L'appuntamento propone un workshop di pratica di consapevolezza yogica, pensato per facilitare un incontro più consapevole e amorevole con se stessi e con gli altri. Una pratica aperta a quanti desiderano condividere un momento di attenzione al proprio benessere, ma soprattutto contribuire a una causa che coinvolge bambini, adolescenti e famiglie chiamati ad affrontare il difficile percorso della malattia e delle cure.

Per partecipare è necessaria l’iscrizione inviando una mail a info@fondazionegiacomoascoli.it

. È consigliato un abbigliamento comodo ed è necessario portare con sé il tappetino per la pratica. Il ricavato dell’iniziativa sarà interamente destinato ai progetti della Fondazione Giacomo Ascoli, dalle strutture alla ricerca fino ai numerosi servizi messi a disposizione dei piccoli pazienti e dei loro familiari.

La Fondazione Giacomo Ascoli è nata il 6 maggio 2006, in onore e in memoria di Giacomo Ascoli, scomparso nel 2005, a soli 12 anni, a causa di un linfoma non Hodgkin. Da allora l'organizzazione lavora con l'obiettivo di offrire a bambini e adolescenti affetti da patologie oncoematologiche un'assistenza medica e un sostegno psicologico sempre più qualificati, contribuendo a garantire maggiori possibilità di guarigione e una migliore qualità della vita durante il periodo delle cure presso la Struttura dipartimentale di Oncoematologia pediatrica dell’Ospedale Del Ponte di Varese.

Un impegno che negli anni si è tradotto in investimenti nella ricerca, servizi alle famiglie e realizzazione di strutture ospedaliere e di accoglienza. Tra i progetti già realizzati figurano il Day Center Giacomo Ascoli per l’Oncoematologia pediatrica dell’Ospedale Del Ponte e Il Faro di largo Flaiano, struttura nata per offrire un punto di riferimento e di accoglienza a chi si prende cura dei bambini.

L'attività prosegue oggi con nuovi interventi. Tra questi ci sono la costruzione di tre camere protette per la degenza oncoematologica pediatrica all’Ospedale Del Ponte di Varese, il finanziamento di nuova strumentazione per la SSD di Oncoematologia pediatrica dello stesso ospedale, il sostegno ai progetti di ricerca della Clinica Oncoematologica di Padova e i servizi rivolti direttamente ai bambini e alle loro famiglie.

A raccontare la dimensione raggiunta da questo impegno sono anche i numeri: circa mille famiglie sostenute ogni anno, 100 volontari impegnati al servizio dei bambini e dei loro familiari e 280 trasporti effettuati annualmente.
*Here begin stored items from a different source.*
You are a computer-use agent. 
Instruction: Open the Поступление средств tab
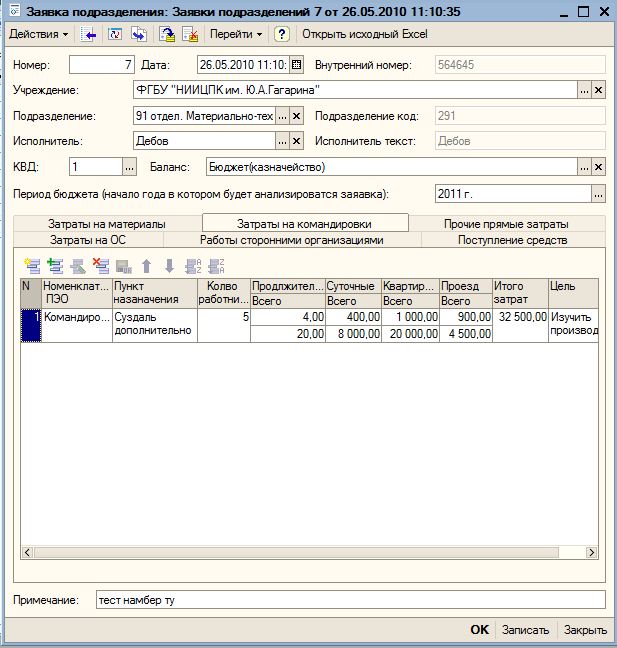point(512,240)

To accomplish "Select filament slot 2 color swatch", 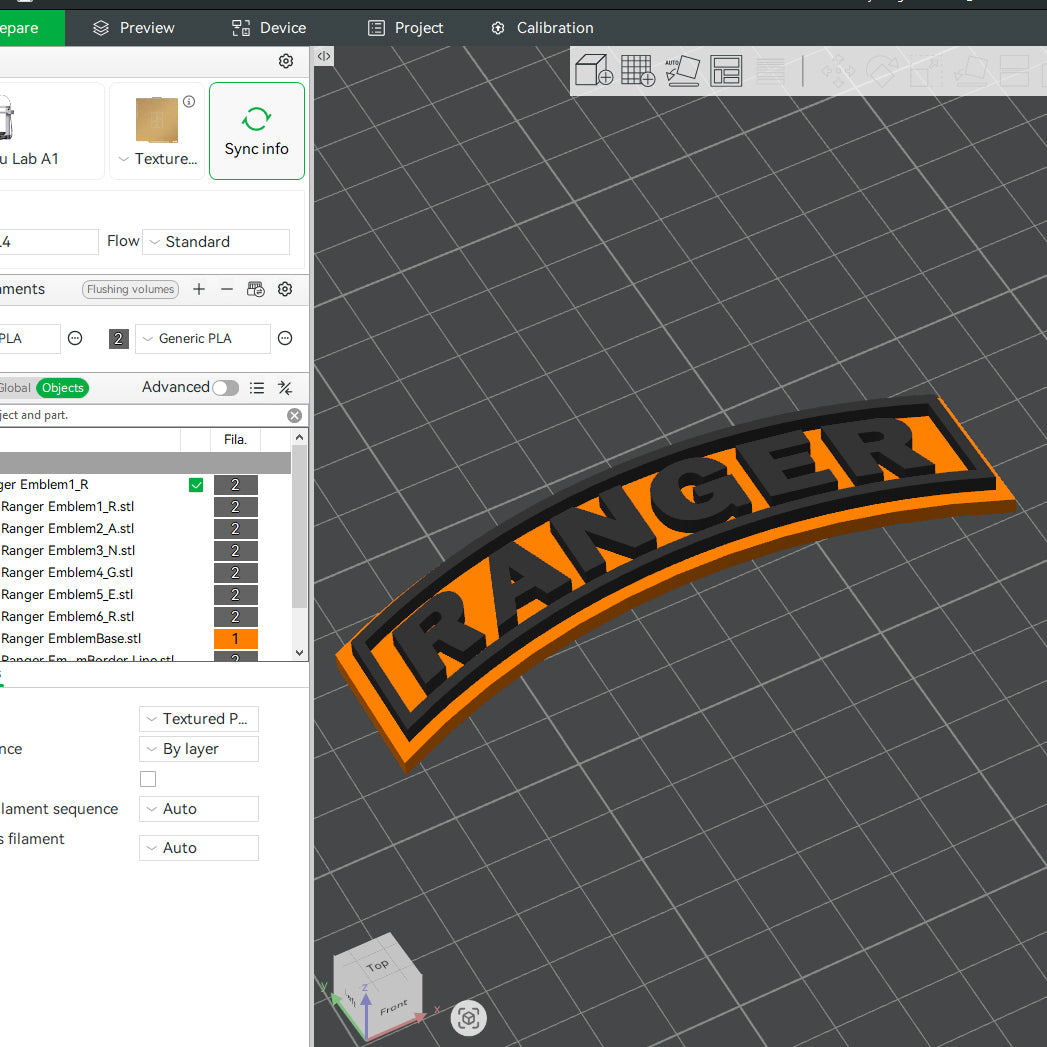I will pyautogui.click(x=118, y=338).
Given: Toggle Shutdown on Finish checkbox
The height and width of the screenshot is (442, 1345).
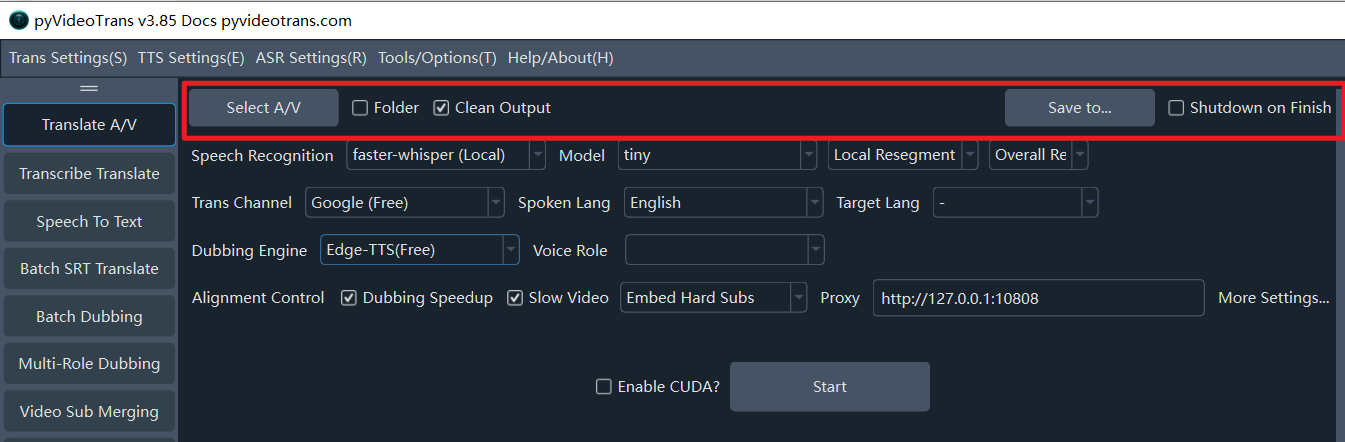Looking at the screenshot, I should [x=1176, y=108].
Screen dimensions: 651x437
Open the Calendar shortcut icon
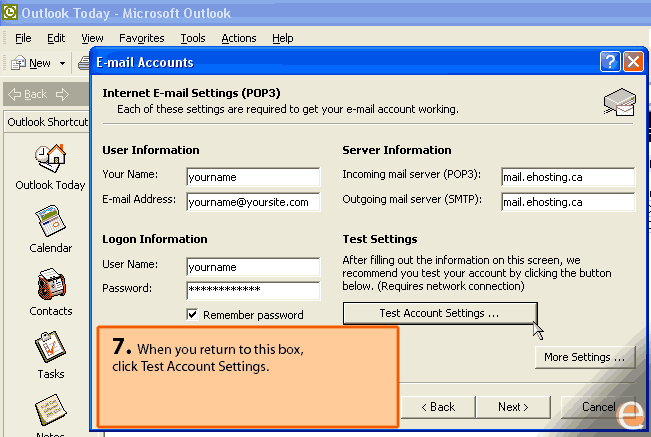[x=49, y=221]
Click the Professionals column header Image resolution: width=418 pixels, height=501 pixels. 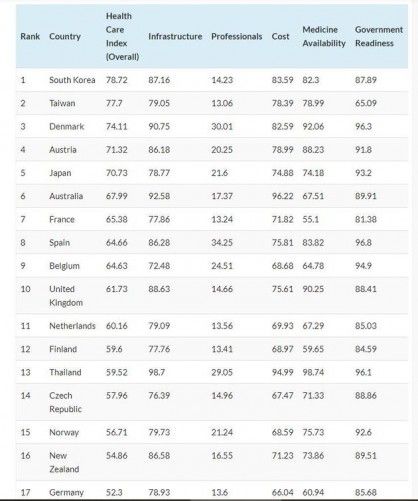pos(237,36)
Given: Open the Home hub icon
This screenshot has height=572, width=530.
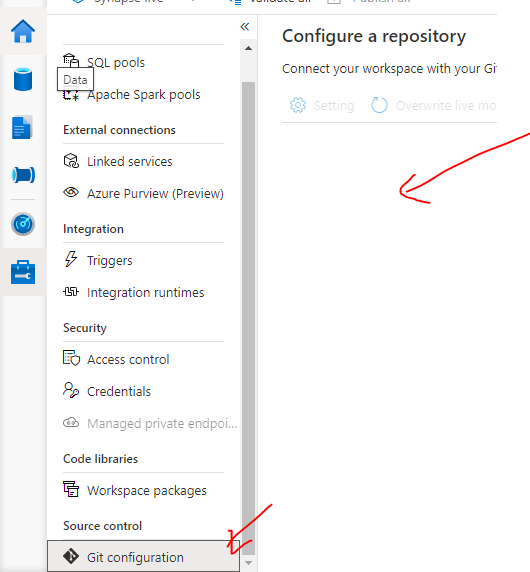Looking at the screenshot, I should (x=23, y=31).
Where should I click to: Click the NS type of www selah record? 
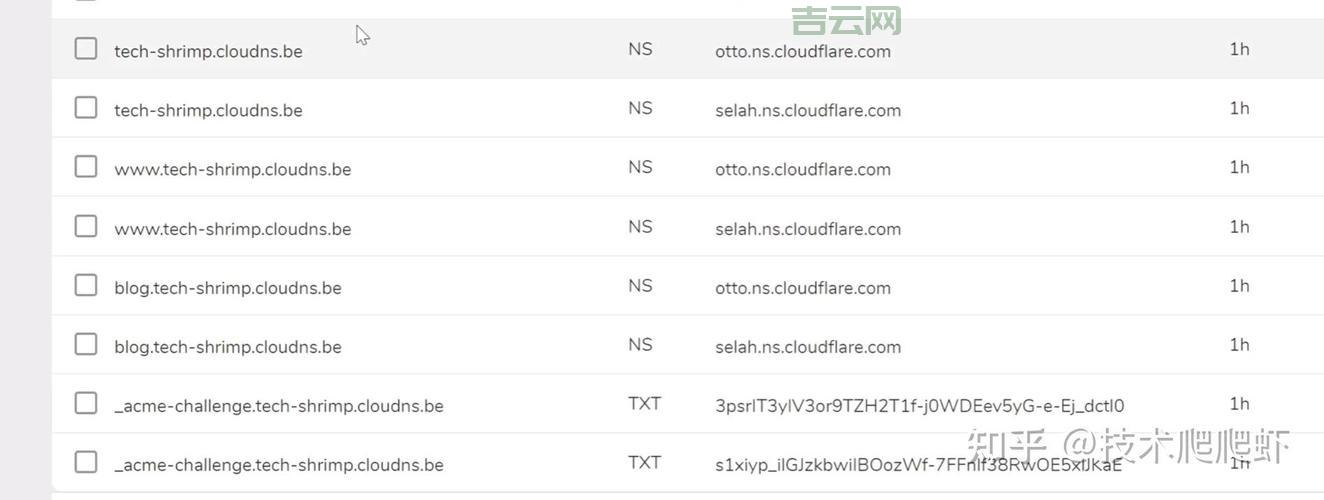(x=640, y=227)
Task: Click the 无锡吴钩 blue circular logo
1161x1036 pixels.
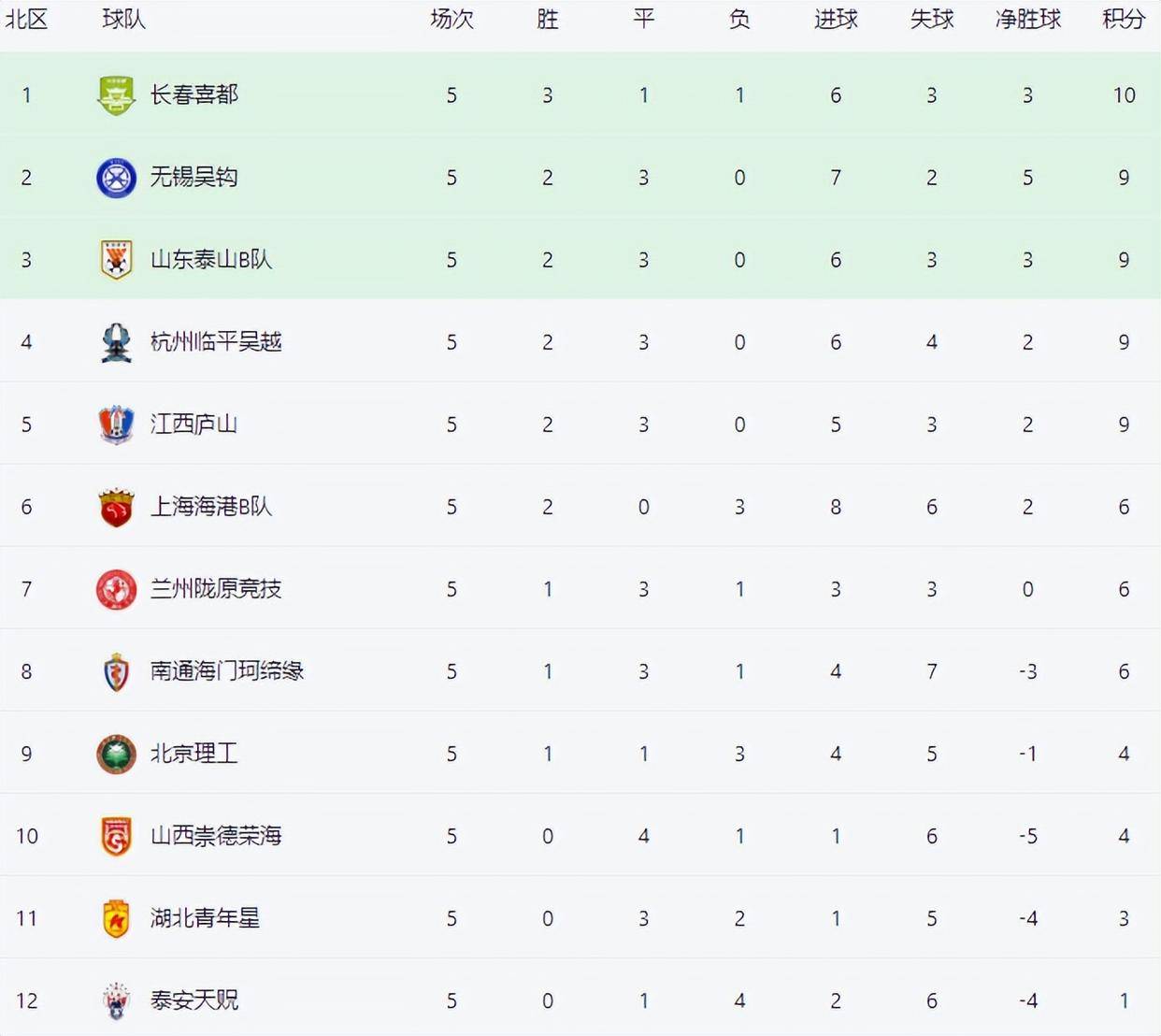Action: tap(116, 178)
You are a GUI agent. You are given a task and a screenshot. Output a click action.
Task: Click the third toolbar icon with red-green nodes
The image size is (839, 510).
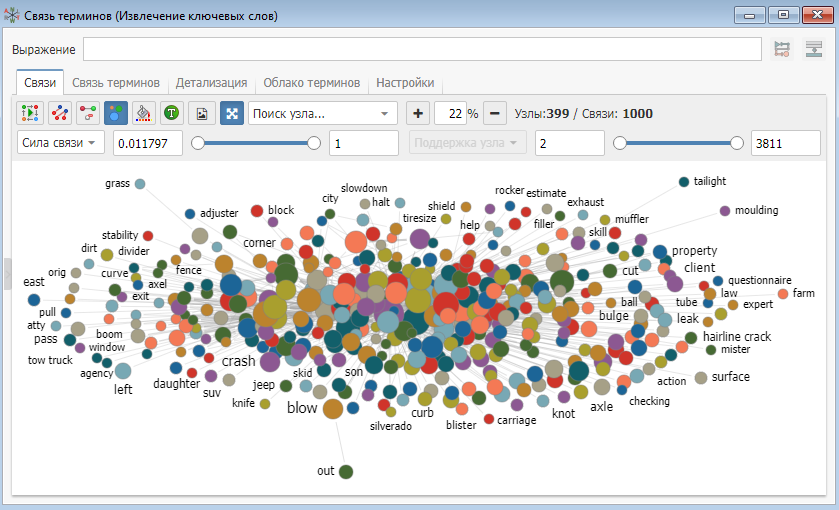[x=87, y=114]
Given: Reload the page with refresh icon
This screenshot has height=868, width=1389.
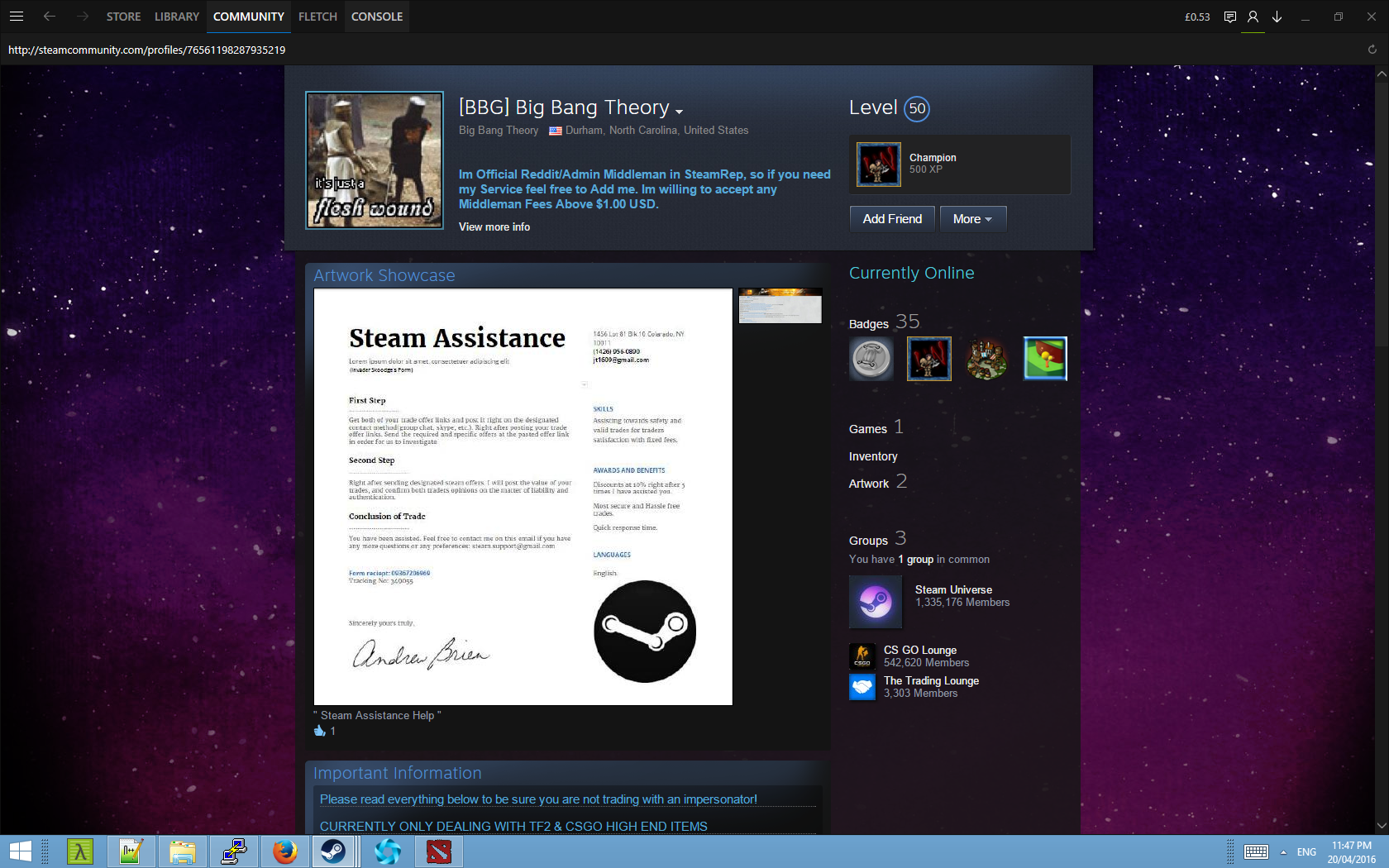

A questi si aggiungono 1,8 milioni di euro investiti per l’Ospedale Del Ponte e 480mila euro destinati alla ricerca.

In questo percorso si inserisce anche il sostegno della Bcc di Busto Garolfo e Buguggiate alla Fondazione Giacomo Ascoli, in coerenza con un'attenzione al territorio che passa anche dalla vicinanza alle realtà impegnate nel sociale e nella tutela delle persone più fragili. “Yoga per Amore” diventa così molto più di una mattinata di pratica all'aria aperta: è un'occasione per prendersi cura di sé contribuendo, nello stesso momento, a sostenere chi sta affrontando una delle prove più difficili, trasformando la partecipazione in un aiuto concreto per i bambini e le loro famiglie.